Check each line below for "computer" and say how many have it, with no other words.

[Saved entries]
↓

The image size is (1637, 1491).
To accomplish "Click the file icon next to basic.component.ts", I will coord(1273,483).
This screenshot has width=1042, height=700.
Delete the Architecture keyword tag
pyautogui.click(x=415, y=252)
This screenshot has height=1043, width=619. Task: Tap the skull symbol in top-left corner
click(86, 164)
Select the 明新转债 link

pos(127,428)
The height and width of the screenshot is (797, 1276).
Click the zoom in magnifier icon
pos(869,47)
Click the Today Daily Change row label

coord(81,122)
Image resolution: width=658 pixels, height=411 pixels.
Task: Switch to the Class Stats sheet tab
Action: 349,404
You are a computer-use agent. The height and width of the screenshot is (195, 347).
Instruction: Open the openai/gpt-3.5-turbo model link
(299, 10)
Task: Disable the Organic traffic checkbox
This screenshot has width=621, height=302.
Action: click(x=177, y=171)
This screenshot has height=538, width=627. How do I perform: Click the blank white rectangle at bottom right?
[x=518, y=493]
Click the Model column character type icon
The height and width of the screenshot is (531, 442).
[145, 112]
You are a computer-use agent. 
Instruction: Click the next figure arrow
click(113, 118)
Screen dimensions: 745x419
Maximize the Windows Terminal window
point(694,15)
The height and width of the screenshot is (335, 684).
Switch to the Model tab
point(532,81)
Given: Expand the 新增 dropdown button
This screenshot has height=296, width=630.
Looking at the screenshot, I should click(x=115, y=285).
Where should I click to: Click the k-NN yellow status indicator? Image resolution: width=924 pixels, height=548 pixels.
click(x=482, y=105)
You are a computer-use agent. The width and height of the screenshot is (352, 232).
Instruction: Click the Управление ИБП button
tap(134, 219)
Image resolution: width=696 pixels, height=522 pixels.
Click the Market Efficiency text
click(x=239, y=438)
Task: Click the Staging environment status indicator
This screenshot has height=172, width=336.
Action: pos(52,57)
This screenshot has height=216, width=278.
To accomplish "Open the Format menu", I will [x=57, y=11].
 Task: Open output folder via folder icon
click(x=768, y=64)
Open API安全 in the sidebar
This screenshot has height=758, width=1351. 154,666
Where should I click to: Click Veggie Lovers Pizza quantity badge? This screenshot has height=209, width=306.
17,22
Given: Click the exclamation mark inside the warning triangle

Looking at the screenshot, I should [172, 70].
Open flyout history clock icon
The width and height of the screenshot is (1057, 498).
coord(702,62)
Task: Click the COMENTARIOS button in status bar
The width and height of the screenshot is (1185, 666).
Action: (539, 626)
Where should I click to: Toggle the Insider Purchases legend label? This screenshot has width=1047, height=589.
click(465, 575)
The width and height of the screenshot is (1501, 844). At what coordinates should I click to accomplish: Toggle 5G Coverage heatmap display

↑

* _Answer area_:
3